**Text**
= = = = = = =
[Bitcoin-ml] Difficulty algorithm (The BEST!)

Scott Roberts wordsgalore at gmail.com
Sun Oct 29 23:54:30 UTC 2017


I was asked to provide feedback on the difficulty algorithms being
considered for Bitcoin Cash and other coins.

I was going to tell you about the best difficulty algorithm in the world:

next_D= sum( past N D's) / sum(past N ST's)  * T

where ST=solve time and T= target time, 600 for bitcoin.

This is the un-mangled version of atrocities like Digishield v3. It's
bitcoin's algo converted to a rolling avg with a much smaller N.

But Degnr8 asked me to evaluate his TW algo and to my surprise he has
something better.  It is

# Degnr8 TW
for  i = 1 to N   (oldest to newest block)
    tw += i * ST[i] / D[i]
     i++
next_D = T * i / tw

It linearly gives more weight to the more recent blocks. I tried the
same kind of weighting on three different methods, but it didn't help.
I mention that I also tried the weighting to show it is not something
strange out of left field. More briefly, it is:

next_D = T / avg(weighted ST[i]/D[i])

Notice there are no added constants except N. Constants thrown in are
the mark of a difficulty algo that developers have ruined. Degnr8 has
struck gold.

I hope all the devs will agree "this is it".

It only needs N to be chosen and it might need a limit on bad
timestamps.  Choosing N is a balance between fast response to attacks
and not changing too much. You can't have both. Any fix will make it
worse. I think N=50 is good. N=144 is not safe. Alts have to hard fork
if they use Cryptonote's N=300.  N=30 to 100 might be a reasonable
range.  N=12 would work. Karbowanek is using mine at N=17.
= = = = = = =
**Things to do**
• a. Which values of N does the mailing-list post on difficulty algorithms mention, counting both ends of any range?
• b. Pick up the mailing-list post on difficulty algorithms after its final sentence and carry it forward.

**Collected material**
= = = = = = =
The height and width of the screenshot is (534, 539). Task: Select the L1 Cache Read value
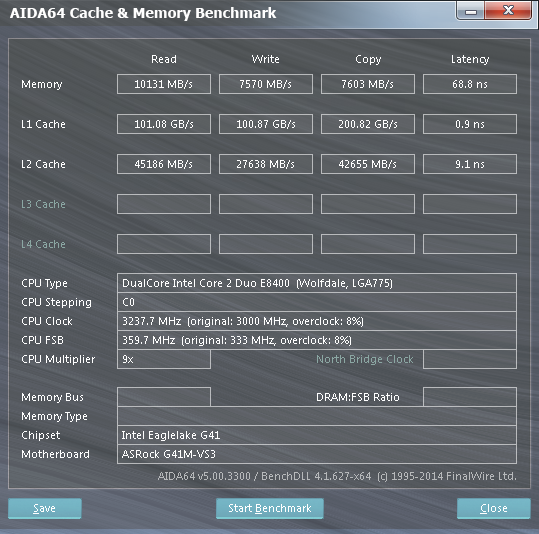point(164,124)
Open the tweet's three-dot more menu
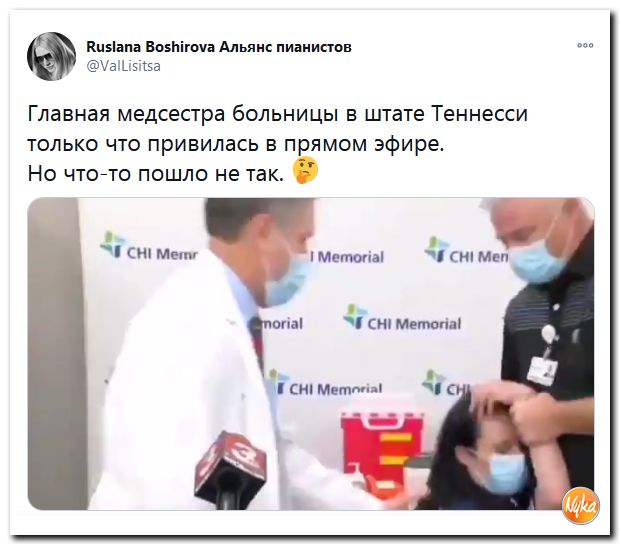The width and height of the screenshot is (621, 546). pos(585,45)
= = = = = = =
**Exercise responses**
• a. 50, 144, 300, 30, 100, 12, 17

• b.
I know people want to remove negative timestamps, but I'm sure it's
not good based on math and examples. I'm not sure what people are
doing in their testing that makes it look beneficial.  Preventing the
negatives is throwing in an asymmetry. It throws off the mathematical
definition of average. Bitcoin's MTP and 2 hour limits might be good
by themselves, although they're not symmetrical.

There are two different ways to symmetrically limit timestamps. The
one I prefer allows the algorithm to change as fast as it is expected
to ever need to, but not more, which is a way of limiting the
timestamp:

X=10; # max hash attack size expected
limit = X^(2/N); #  +/- 10% with N=50
next_D = T*limit if next_D > T*limit;
next_D = T/limit if next_D < T/limit;

The other method simply limits timestamps based on previous timestamp.

# TS=timestamp
 R=8;
 TS = TS_prev_blk + T + R*T if TS > TS_prev_blk + T + R*T;
 TS = TS_prev_blk + T - R*T if TS < TS_prev_blk + T - R*T;

All timestamp limits need nodes to place a real-clock limit on the
forward stamp, otherwise a 51% hashrate can send the difficulty down
to 1, no matter what other limits are, even if you use MTP. If you
also prevent negative timestamps, then you only need about 20% hash
power to drive difficulty to 1.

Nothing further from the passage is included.